Active was the French ship Alsace that the Royal Navy captured in 1803. William Bennett purchased her and named her  Active, in place of a  previous Active that had been lost in January 1803. She then made one whaling voyage for him. Bennett sold her to Robins & Co., and she sailed between London and Buenos Aires. She then sailed on a second sealing voyage. She was lost in 1810.

Career
 captured the French ship Alsace in 1803.

Active is first listed in Lloyd's Register in 1804, and in the Register of Shipping in 1805. Both show her master as L. Blair, her owner as Bennett, and her trade as London to the South Seas Fishery.

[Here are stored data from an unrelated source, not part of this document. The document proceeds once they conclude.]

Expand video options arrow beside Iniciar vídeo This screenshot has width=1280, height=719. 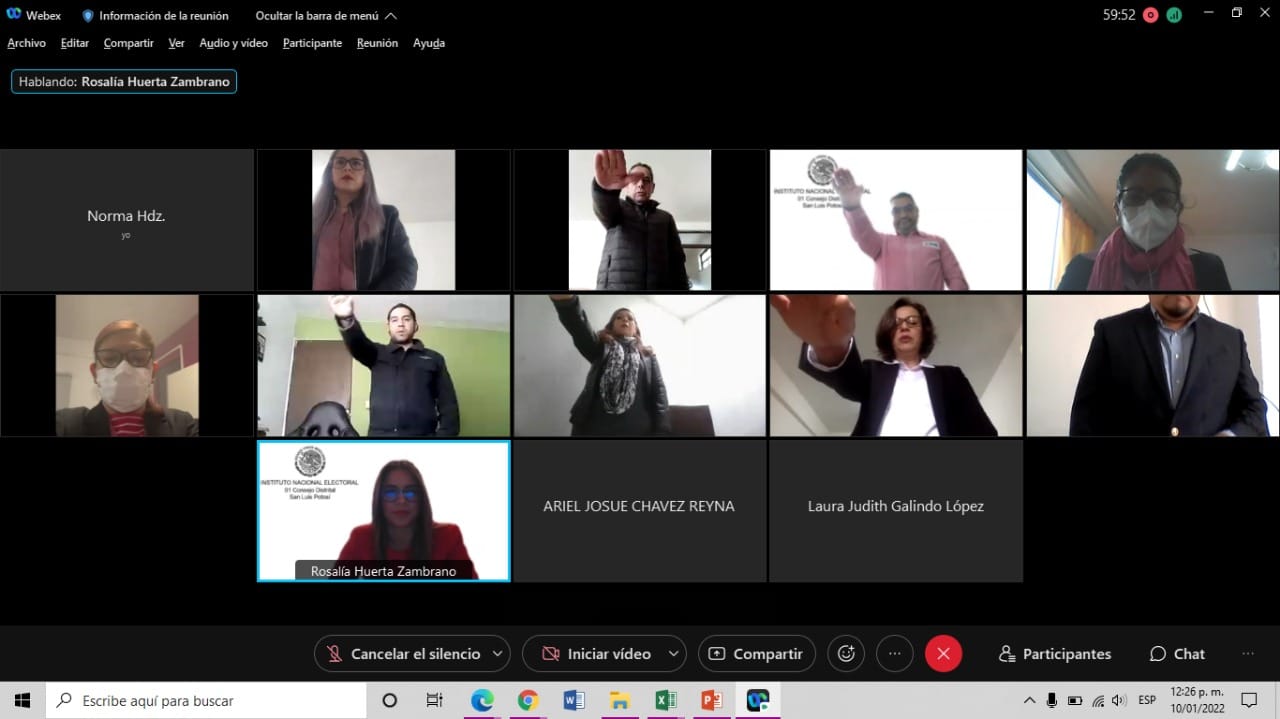point(673,654)
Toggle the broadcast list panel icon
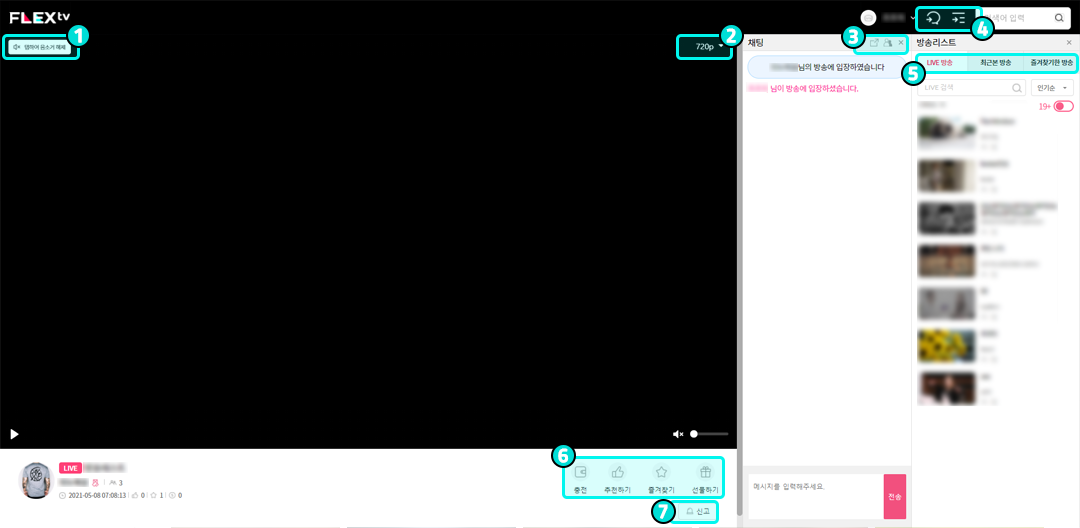Image resolution: width=1080 pixels, height=528 pixels. (959, 18)
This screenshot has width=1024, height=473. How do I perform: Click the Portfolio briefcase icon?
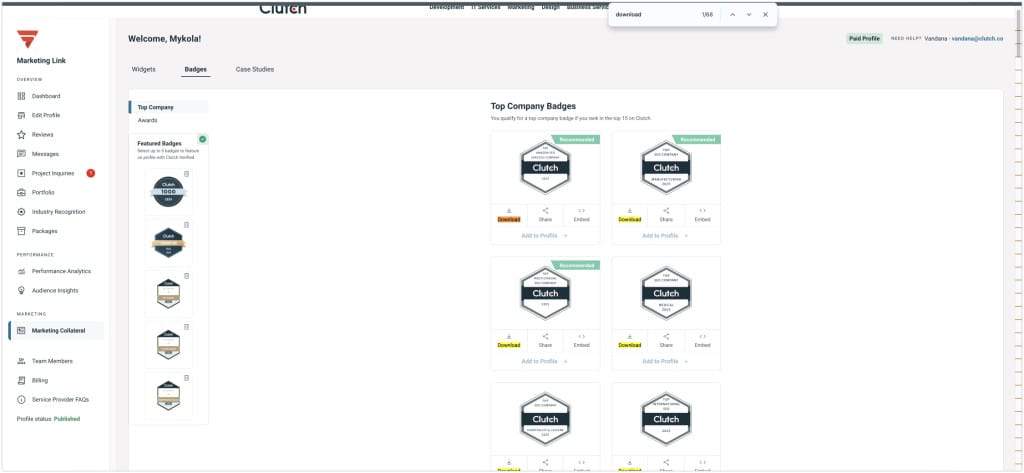pyautogui.click(x=21, y=192)
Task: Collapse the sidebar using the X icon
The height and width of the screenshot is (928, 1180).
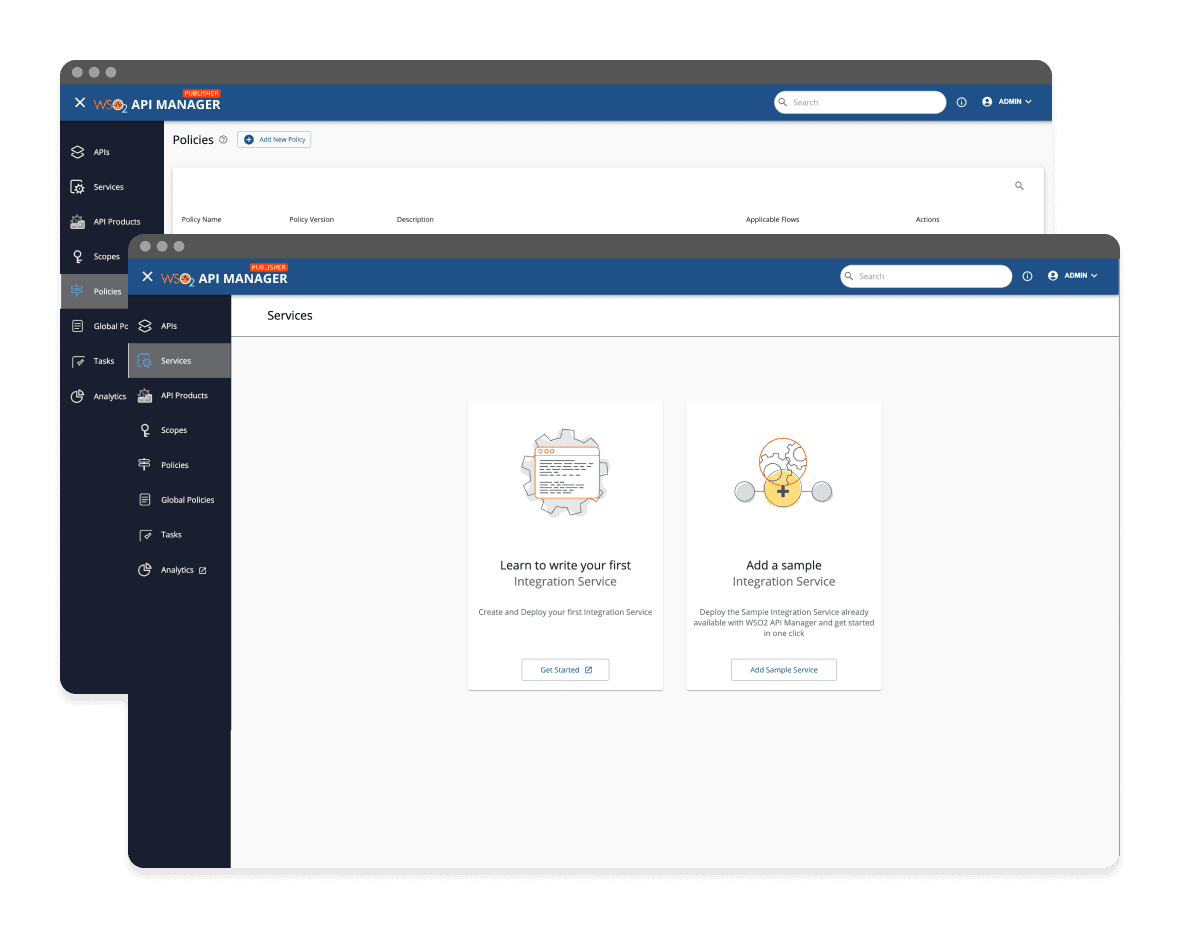Action: coord(147,276)
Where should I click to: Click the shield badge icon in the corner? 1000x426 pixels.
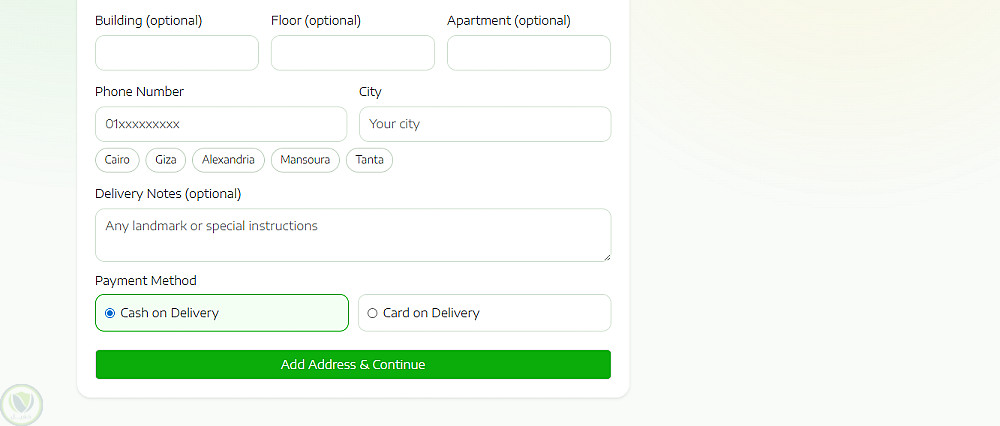tap(21, 404)
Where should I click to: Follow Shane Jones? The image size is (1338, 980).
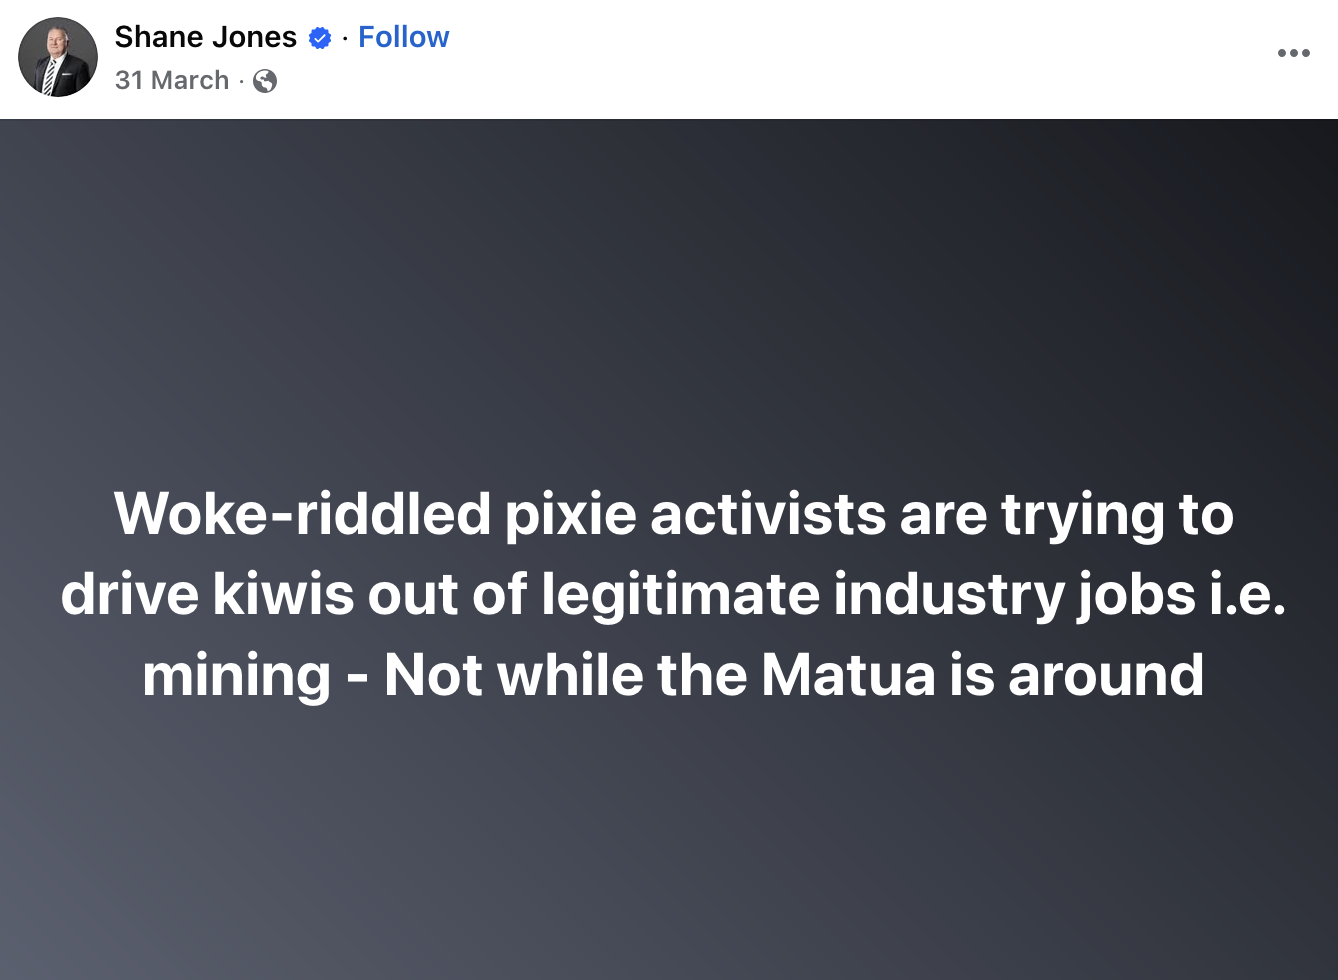pyautogui.click(x=403, y=37)
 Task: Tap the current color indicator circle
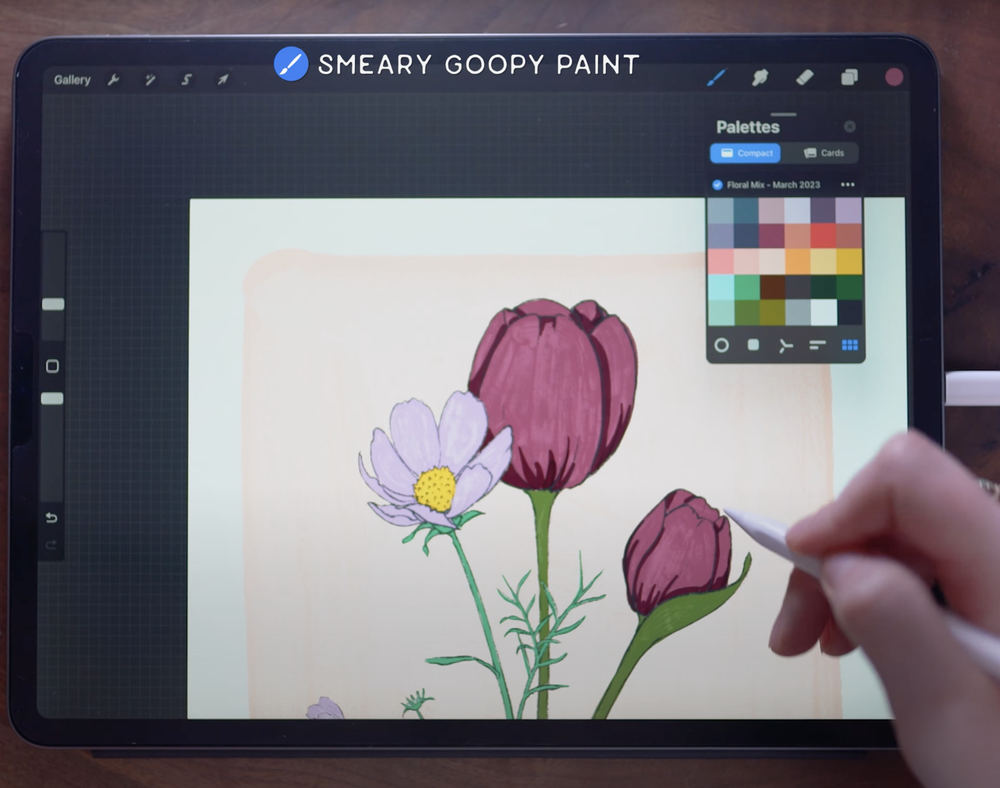[894, 77]
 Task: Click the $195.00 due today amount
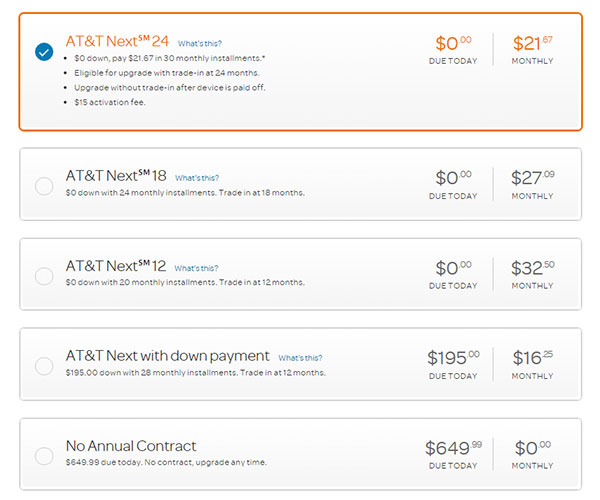coord(453,358)
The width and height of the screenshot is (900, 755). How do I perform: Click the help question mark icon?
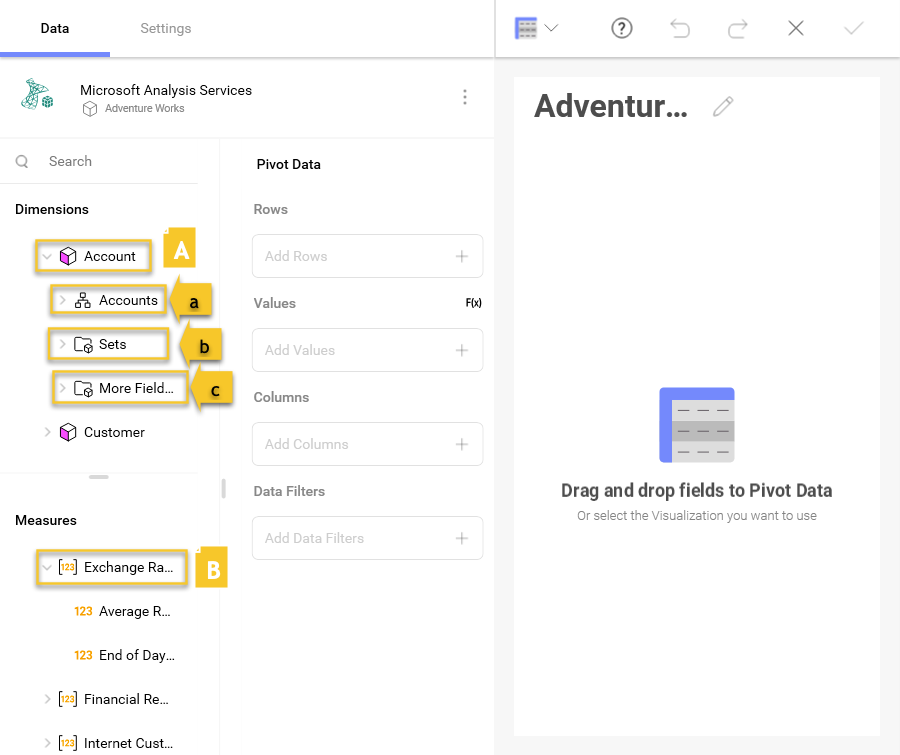coord(622,29)
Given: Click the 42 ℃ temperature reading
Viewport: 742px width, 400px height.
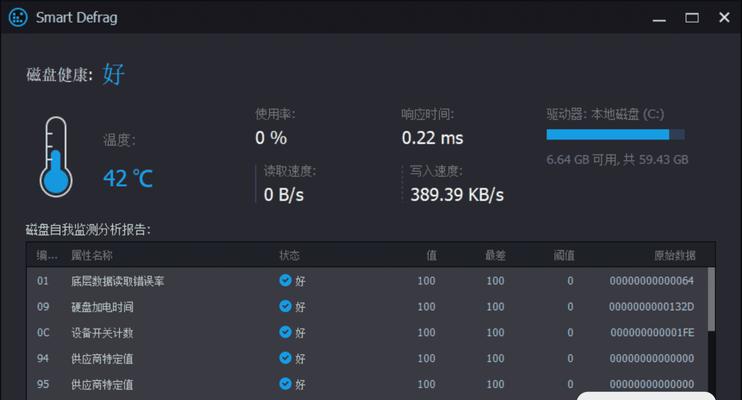Looking at the screenshot, I should [128, 178].
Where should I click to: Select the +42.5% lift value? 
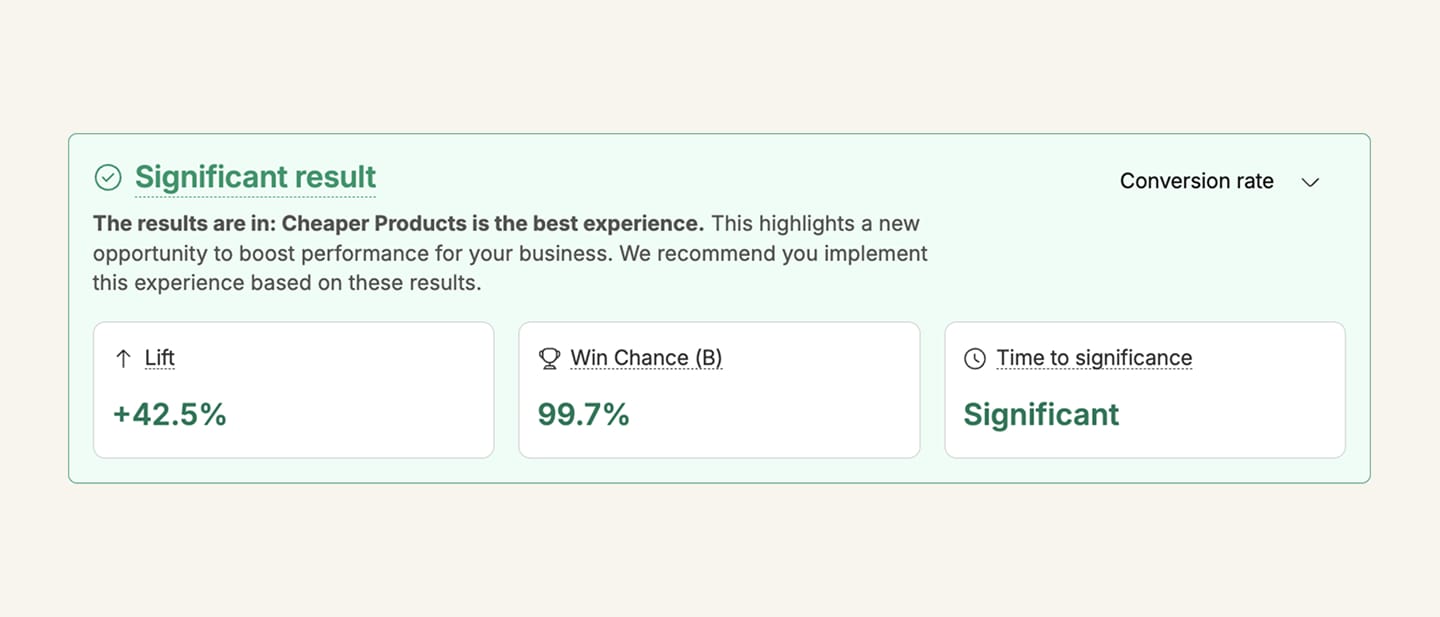[169, 413]
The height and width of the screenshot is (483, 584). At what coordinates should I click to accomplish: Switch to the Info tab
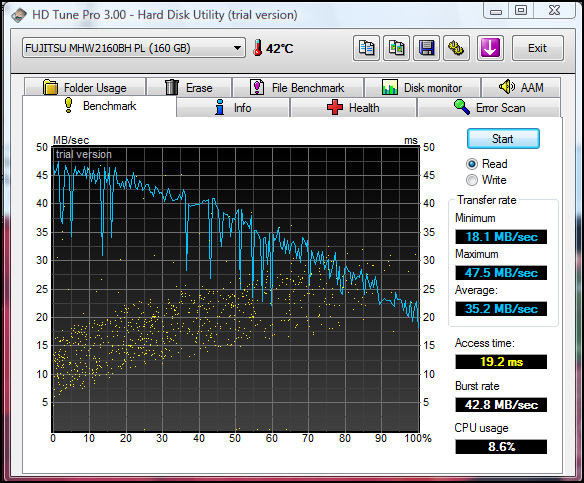[233, 108]
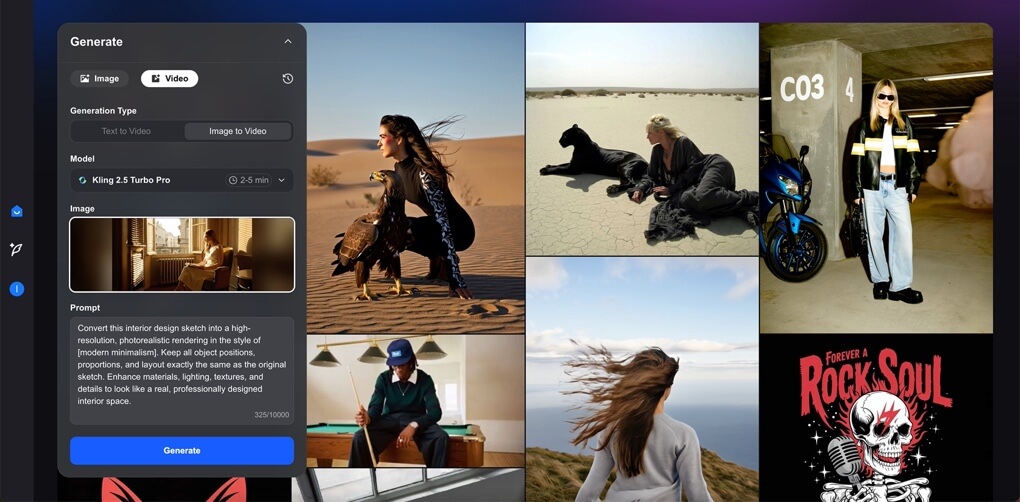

Captain Lewis Blair acquired a letter of marque on 28 April 1804. He sailed from England on 10 May 1804, bound for the Island of Desolation. Active was reported to be at Portsmouth on 22 June, still outward bound. She was reported to have been at the Island in March 1805. She returned to England on 17 September 1805.

Bennett sold Active to Robins & Co. Lloyd's Register for 1806 shows Actives master changing from Blair to T. Paylor, and her owner from Bennett to Robins & Co.

Lloyd's Register for 1807 shows Active, with T. Paylor, master, Robins & Co., owner, and trade London—Buenos Aires. The next year her captain changed from T. Paylor to Oates. Owner and trade remained unchanged.

Captain John Baden (or Baker, or Bader), sailed from England on 27 September 1808. The Register of Shipping for 1809 shows Actives master as J. Bader and her trade as London to the Fishery.

Loss
Active was under the command of Captain John Bader when she was driven ashore in Westernport Bay, Australia on 11 June 1809. No crew were lost, but the 1300 skins she had gathered were lost. She was refloated and sailed to Sydney, arriving on 24 July. There she underwent repairs, including receiving new masts. 

On 11 December 1809 Active, again under the command of Bader and with a sealing party aboard, headed for the Open Bay Islands on the west coast of New Zealand. Bader landed a sealing party on a small island on 16 February 1810. Active then set sail for Sydney; she was never seen again. 

The sealing party remained stranded until in 1813 Governor Bligh rescued them. The survivors returned to Sydney on 15 December 1813.

Post script
During 1847, a Nelson newspaper reported that a sealing party had discovered the hull of a brig surrounded by bushes near Bluff Point in Southland. Items found nearby suggested that it was likely to be the wreck of Active, possibly run ashore with sails set during a period of limited visibility.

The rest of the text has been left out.